## start
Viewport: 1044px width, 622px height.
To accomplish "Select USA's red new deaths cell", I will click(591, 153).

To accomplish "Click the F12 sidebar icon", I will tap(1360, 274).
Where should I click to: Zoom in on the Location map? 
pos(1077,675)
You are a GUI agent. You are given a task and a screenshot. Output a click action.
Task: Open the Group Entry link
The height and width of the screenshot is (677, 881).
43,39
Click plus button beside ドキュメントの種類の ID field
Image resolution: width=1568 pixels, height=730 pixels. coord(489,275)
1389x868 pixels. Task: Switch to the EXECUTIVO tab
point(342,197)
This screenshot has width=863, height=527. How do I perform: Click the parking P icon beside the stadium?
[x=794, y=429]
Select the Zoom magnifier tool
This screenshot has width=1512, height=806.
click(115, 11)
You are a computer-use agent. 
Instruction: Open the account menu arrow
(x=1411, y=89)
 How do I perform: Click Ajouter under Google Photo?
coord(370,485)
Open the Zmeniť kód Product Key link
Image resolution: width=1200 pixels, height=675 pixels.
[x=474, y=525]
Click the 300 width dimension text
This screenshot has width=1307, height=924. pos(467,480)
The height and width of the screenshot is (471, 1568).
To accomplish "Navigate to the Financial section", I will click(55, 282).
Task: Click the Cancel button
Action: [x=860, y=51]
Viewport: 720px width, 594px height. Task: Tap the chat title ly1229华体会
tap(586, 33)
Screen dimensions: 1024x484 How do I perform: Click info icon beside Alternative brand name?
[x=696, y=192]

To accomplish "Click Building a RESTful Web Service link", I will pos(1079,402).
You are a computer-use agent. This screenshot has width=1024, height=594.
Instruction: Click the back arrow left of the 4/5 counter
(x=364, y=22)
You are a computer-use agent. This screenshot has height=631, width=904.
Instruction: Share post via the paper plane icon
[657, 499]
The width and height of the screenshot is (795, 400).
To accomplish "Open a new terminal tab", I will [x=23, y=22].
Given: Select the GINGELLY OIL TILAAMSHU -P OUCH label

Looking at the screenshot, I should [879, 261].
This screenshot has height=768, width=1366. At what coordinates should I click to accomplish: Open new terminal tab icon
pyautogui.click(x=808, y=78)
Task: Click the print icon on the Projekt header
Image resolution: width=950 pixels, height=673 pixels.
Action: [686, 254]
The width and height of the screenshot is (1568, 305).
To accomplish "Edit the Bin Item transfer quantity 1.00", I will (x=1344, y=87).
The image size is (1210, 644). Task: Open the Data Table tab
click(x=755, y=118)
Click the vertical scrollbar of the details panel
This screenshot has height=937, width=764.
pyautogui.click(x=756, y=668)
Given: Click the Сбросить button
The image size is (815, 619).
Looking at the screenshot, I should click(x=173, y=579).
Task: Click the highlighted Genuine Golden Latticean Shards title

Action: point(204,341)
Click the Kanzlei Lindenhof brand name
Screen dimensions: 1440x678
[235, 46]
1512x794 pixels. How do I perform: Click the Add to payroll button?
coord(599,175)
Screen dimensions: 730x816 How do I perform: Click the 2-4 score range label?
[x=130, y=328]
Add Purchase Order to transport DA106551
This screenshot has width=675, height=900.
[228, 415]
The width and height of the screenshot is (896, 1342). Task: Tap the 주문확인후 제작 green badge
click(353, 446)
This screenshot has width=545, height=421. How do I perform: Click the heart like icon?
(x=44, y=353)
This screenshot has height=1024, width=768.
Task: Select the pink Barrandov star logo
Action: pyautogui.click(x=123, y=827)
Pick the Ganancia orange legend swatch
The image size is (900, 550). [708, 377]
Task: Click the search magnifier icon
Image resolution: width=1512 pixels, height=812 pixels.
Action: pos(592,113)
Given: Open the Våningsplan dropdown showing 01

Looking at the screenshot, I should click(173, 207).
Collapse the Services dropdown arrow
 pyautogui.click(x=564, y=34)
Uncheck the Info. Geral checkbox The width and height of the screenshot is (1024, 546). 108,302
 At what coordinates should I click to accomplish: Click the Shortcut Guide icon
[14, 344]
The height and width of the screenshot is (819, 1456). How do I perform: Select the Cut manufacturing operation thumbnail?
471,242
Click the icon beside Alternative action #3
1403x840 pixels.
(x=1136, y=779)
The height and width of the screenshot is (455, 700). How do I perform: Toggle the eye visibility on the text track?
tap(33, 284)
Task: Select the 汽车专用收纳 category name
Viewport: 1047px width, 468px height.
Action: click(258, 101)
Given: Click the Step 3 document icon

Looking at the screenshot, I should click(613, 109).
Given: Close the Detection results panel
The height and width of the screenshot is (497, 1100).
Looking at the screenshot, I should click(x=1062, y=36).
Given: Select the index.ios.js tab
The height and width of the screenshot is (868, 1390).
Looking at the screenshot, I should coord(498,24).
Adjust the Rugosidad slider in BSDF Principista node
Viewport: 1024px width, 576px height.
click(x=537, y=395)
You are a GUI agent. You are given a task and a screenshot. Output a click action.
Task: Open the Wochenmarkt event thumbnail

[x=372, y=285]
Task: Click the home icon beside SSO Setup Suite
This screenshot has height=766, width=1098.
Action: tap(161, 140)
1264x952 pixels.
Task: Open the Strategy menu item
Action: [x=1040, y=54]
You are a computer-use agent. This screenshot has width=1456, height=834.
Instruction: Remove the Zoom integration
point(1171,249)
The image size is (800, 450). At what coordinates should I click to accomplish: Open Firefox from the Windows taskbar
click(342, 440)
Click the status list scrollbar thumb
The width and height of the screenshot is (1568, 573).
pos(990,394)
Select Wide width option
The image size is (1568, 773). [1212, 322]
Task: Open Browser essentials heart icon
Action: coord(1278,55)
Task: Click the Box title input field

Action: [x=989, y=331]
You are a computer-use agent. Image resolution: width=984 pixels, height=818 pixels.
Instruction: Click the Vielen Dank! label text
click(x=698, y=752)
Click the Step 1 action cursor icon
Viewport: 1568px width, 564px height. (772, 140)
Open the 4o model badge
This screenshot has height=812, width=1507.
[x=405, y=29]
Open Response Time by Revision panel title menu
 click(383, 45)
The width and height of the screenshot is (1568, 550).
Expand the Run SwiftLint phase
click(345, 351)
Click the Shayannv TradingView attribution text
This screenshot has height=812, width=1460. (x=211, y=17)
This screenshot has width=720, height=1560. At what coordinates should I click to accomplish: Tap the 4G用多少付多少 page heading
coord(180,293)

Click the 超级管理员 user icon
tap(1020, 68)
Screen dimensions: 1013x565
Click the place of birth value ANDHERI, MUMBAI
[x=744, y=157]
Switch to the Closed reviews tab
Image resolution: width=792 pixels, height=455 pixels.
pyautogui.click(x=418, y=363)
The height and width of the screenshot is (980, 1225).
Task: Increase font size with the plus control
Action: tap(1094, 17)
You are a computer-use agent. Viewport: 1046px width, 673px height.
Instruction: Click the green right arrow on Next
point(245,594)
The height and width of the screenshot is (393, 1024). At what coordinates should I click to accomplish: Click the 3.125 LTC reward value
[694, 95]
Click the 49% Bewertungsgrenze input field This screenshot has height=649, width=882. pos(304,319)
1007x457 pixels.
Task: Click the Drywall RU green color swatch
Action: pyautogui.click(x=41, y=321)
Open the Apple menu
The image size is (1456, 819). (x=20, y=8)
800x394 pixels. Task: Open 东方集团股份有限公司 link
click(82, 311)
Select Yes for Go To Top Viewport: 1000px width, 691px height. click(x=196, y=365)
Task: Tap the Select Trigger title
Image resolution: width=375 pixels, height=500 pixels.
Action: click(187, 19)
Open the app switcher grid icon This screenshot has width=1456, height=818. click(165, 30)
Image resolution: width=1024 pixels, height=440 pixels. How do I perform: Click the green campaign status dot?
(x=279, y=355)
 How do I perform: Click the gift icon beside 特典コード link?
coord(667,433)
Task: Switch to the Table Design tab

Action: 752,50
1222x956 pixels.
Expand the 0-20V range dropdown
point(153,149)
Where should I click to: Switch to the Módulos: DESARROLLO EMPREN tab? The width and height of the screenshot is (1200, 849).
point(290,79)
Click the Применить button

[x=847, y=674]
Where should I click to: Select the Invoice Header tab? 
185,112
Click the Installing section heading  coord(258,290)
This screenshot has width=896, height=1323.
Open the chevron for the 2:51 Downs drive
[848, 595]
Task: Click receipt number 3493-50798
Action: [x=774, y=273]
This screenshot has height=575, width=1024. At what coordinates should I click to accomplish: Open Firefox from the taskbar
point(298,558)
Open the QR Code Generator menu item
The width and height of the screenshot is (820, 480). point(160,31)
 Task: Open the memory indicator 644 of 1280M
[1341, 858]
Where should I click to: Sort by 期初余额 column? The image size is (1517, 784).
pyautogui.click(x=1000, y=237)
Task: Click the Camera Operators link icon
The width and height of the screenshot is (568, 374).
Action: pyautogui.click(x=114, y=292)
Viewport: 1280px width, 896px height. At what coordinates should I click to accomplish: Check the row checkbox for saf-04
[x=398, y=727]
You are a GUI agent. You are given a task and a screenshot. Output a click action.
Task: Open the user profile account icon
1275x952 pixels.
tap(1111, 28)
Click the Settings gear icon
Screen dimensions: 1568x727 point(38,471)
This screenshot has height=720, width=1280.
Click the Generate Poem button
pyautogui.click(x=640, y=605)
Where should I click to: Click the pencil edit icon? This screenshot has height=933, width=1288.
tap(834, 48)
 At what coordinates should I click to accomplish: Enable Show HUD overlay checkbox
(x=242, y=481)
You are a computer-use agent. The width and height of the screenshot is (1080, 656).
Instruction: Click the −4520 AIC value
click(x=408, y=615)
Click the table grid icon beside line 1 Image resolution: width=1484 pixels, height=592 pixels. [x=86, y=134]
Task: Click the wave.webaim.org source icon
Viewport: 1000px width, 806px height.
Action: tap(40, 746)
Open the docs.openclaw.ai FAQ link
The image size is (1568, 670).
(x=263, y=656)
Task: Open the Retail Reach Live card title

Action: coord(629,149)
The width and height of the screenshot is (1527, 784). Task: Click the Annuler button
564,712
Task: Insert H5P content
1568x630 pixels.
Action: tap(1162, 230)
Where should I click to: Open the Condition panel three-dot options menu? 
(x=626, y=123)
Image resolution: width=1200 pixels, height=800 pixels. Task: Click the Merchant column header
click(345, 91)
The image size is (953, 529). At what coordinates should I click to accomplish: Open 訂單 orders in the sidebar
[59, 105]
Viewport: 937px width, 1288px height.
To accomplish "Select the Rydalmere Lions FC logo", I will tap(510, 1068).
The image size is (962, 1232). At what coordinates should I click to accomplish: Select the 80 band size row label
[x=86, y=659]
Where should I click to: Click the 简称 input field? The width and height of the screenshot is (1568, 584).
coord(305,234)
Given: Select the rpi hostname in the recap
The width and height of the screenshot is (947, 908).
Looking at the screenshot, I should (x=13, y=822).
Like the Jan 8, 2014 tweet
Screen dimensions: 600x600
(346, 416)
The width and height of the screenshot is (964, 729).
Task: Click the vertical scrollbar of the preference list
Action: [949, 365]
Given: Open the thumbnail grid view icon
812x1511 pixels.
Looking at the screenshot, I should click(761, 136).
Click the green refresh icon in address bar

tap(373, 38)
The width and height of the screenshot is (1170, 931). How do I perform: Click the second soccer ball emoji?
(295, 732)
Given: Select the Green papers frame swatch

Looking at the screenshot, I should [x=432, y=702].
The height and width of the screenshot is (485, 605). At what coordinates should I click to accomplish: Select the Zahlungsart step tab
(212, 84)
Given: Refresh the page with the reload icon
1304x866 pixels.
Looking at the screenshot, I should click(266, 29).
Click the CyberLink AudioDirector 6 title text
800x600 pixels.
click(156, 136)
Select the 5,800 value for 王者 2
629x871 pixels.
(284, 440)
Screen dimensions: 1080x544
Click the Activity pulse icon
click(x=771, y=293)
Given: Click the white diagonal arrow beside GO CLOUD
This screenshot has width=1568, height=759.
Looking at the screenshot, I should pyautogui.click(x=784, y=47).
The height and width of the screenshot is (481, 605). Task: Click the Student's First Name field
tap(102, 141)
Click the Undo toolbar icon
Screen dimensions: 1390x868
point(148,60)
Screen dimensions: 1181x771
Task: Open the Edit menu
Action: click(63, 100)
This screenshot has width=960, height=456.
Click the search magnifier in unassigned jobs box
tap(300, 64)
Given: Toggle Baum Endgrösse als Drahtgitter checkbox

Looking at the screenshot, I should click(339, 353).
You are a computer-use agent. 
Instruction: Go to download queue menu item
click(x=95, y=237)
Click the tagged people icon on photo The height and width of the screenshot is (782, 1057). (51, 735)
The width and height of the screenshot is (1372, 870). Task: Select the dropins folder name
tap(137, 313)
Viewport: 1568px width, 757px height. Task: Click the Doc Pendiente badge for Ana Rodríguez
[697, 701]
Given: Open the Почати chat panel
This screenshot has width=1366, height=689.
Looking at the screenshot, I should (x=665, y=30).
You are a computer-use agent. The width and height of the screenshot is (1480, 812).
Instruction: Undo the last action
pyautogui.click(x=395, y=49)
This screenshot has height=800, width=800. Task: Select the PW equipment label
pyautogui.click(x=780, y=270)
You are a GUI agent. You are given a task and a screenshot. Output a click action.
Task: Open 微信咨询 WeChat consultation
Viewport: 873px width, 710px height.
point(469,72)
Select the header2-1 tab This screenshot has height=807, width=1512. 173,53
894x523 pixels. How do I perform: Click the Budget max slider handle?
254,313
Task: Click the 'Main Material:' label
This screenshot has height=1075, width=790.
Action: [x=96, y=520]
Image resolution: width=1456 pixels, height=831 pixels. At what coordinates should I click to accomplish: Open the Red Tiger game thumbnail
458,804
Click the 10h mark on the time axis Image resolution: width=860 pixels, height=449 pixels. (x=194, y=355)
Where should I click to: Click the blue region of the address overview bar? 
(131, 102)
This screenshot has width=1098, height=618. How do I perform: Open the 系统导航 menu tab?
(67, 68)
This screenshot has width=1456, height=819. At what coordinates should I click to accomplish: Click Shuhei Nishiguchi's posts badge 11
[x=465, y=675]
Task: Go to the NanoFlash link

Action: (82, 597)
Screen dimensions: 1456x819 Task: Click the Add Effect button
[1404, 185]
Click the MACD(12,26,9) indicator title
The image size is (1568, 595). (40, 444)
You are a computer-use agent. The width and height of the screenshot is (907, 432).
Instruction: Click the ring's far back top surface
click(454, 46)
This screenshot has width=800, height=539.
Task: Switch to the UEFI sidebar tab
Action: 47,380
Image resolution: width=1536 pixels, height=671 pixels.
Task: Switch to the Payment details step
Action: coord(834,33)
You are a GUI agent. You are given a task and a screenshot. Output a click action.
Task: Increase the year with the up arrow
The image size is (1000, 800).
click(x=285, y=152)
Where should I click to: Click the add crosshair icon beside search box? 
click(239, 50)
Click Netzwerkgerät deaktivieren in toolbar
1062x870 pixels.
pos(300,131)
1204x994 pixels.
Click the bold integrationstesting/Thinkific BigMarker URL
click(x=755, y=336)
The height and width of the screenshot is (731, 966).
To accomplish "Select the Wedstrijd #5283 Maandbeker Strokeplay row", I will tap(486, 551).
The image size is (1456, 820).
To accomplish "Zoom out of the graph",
## end
Print the lines of the data above exactly, beginning at the line that contains "Select the header2-1" and stopping after the line that contains "The image size is (1568, 595). (40, 444)".

THE RESPONSE
Select the header2-1 tab This screenshot has height=807, width=1512. 173,53
894x523 pixels. How do I perform: Click the Budget max slider handle?
254,313
Task: Click the 'Main Material:' label
This screenshot has height=1075, width=790.
Action: [x=96, y=520]
Image resolution: width=1456 pixels, height=831 pixels. At what coordinates should I click to accomplish: Open the Red Tiger game thumbnail
458,804
Click the 10h mark on the time axis Image resolution: width=860 pixels, height=449 pixels. (x=194, y=355)
Where should I click to: Click the blue region of the address overview bar? 
(131, 102)
This screenshot has width=1098, height=618. How do I perform: Open the 系统导航 menu tab?
(67, 68)
This screenshot has width=1456, height=819. At what coordinates should I click to accomplish: Click Shuhei Nishiguchi's posts badge 11
[x=465, y=675]
Task: Go to the NanoFlash link

Action: (82, 597)
Screen dimensions: 1456x819 Task: Click the Add Effect button
[1404, 185]
Click the MACD(12,26,9) indicator title
The image size is (1568, 595). (40, 444)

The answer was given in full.